A frost flower or ice flower is formed when thin layers of ice are extruded from long-stemmed plants in autumn or early winter. The thin layers of ice are often formed into exquisite patterns, curling into "petals" which resemble flowers.

== Types ==
Frost flower formations are also referred to as frost faces, ice castles, ice blossoms, or crystallofolia.

Types of frost flowers include needle ice, frost pillars, or frost columns, extruded from pores in the soil, and ice ribbons, rabbit frost, or rabbit ice, extruded from linear fissures in plant stems. The term "ice flower" is also used as synonym for ice ribbons, but it may be used to describe the unrelated phenomenon of window frost as well.

== Formation ==
The formation of frost flowers is dependent on a freezing weather condition occurring when the ground is not already frozen. The sap in the stem of the plants will expand (water expands when frozen), causing long, thin cracks to form along the length of the stem. Water is then drawn through these cracks via capillary action and freezes upon contact with the air. As more water is drawn through the cracks it pushes the thin ice layers further from the stem, causing a thin "petal" to form.

Problem statement: Can you write the next part of the frost flower article, starting after its last sentence? The items that come next have nothing to do with this.

Entries shown:

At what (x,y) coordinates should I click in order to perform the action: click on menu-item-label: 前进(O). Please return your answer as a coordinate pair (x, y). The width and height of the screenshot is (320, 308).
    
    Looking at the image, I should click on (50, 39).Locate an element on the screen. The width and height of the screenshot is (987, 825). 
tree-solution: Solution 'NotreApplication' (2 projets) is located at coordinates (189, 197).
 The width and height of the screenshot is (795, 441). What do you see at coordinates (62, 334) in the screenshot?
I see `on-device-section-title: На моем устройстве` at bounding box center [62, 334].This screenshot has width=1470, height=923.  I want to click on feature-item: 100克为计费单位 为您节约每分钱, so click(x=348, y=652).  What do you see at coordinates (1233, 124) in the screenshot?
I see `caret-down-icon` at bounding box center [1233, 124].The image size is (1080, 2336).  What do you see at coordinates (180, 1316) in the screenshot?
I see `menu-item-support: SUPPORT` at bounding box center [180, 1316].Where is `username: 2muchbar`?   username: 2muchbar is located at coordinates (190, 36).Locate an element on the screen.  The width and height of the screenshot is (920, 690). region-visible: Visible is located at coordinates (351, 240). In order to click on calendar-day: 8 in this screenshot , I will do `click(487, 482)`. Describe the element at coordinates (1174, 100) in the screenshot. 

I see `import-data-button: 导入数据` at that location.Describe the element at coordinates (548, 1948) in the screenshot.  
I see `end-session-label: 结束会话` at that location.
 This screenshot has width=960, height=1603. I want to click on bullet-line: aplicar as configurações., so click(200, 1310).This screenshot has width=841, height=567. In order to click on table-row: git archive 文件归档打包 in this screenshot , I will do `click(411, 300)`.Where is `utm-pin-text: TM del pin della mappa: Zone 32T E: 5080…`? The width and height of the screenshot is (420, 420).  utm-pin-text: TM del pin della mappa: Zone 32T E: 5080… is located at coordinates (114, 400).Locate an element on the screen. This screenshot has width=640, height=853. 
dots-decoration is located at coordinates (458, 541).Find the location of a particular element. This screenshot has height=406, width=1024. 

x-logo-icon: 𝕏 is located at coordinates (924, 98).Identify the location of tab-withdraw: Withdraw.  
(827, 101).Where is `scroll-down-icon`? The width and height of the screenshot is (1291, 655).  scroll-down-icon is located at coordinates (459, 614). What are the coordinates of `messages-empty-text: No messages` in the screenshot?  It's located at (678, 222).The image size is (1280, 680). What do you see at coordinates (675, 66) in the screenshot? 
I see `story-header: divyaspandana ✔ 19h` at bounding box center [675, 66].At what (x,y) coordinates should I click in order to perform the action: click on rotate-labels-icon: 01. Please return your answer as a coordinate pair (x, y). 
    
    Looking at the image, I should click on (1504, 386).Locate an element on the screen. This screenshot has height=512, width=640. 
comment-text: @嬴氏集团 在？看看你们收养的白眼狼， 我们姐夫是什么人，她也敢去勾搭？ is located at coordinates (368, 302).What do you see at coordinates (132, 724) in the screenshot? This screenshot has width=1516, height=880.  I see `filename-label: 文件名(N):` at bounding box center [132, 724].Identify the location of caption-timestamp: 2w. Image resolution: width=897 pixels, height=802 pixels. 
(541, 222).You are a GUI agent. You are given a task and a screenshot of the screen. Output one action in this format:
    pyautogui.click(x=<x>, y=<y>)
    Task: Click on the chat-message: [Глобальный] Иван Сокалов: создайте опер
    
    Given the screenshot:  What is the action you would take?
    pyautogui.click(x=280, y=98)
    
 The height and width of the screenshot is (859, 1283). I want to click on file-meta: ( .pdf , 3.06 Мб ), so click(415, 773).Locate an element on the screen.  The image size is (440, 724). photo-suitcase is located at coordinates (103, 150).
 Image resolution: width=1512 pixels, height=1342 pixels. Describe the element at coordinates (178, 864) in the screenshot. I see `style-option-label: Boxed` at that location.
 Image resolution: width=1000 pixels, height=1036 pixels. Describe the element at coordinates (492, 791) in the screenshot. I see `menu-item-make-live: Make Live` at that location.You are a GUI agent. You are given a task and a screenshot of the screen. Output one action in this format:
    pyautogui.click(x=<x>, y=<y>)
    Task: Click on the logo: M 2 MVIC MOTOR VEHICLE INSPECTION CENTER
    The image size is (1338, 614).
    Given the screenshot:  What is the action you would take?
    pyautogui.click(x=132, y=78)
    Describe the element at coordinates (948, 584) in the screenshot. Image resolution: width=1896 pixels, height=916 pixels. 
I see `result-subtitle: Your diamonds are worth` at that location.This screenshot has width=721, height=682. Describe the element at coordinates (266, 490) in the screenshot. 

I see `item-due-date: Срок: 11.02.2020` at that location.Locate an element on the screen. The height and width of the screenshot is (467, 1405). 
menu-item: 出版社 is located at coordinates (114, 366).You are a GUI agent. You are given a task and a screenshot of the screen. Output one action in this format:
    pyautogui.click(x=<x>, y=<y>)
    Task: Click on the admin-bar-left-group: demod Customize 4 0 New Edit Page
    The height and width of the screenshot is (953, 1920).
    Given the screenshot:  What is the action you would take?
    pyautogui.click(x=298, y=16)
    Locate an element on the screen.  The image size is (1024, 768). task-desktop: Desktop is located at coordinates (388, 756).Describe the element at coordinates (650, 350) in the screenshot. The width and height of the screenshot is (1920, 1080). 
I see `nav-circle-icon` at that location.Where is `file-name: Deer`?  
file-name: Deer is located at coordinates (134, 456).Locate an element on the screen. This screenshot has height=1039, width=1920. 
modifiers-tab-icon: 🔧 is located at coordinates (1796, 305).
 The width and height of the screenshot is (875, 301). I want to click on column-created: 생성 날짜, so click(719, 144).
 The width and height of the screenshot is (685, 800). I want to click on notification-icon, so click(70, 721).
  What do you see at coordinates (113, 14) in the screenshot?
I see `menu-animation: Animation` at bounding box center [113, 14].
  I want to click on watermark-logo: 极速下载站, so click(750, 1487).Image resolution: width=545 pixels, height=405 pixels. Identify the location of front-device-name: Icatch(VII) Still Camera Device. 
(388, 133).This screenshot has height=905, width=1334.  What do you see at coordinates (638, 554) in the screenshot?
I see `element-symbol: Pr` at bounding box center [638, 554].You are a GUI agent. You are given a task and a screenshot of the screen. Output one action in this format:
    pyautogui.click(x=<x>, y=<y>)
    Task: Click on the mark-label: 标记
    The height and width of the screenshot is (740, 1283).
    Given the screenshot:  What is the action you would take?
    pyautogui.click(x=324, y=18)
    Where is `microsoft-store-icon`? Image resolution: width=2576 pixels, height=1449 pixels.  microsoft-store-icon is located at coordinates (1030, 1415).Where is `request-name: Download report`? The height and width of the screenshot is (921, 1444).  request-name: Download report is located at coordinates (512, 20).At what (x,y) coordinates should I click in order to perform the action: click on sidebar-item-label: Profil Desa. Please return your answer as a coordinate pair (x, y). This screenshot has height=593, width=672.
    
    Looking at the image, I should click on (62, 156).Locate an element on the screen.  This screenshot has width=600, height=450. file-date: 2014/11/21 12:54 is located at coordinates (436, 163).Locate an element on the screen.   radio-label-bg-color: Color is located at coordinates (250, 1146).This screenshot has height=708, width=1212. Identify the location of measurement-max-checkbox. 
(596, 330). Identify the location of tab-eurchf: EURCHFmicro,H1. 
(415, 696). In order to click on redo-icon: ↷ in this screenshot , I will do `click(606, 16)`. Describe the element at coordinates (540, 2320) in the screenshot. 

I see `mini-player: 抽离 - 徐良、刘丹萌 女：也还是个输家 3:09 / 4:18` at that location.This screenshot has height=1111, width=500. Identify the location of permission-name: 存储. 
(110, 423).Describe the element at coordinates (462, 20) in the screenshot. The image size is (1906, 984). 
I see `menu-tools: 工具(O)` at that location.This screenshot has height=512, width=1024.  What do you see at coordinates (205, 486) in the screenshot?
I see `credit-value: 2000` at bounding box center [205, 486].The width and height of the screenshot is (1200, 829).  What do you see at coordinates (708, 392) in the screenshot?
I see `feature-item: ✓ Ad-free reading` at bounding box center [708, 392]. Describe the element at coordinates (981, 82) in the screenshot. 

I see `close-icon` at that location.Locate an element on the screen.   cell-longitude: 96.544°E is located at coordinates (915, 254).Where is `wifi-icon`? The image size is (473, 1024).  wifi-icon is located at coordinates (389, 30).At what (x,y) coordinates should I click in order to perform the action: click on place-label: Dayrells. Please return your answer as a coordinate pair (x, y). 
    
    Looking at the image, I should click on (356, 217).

Expected answer:
The petals of frost flowers are very delicate and will break when touched. They usually melt or sublime when exposed to sunlight and are usually visible in the early morning or in shaded areas.

Examples of plants that often form frost flowers are white crownbeard (Verbesina virginica), commonly called frostweed, yellow ironweed (Verbesina alternifolia), dittany (Cunila origanoides), Helianthemum canadense, and Isodon henryi.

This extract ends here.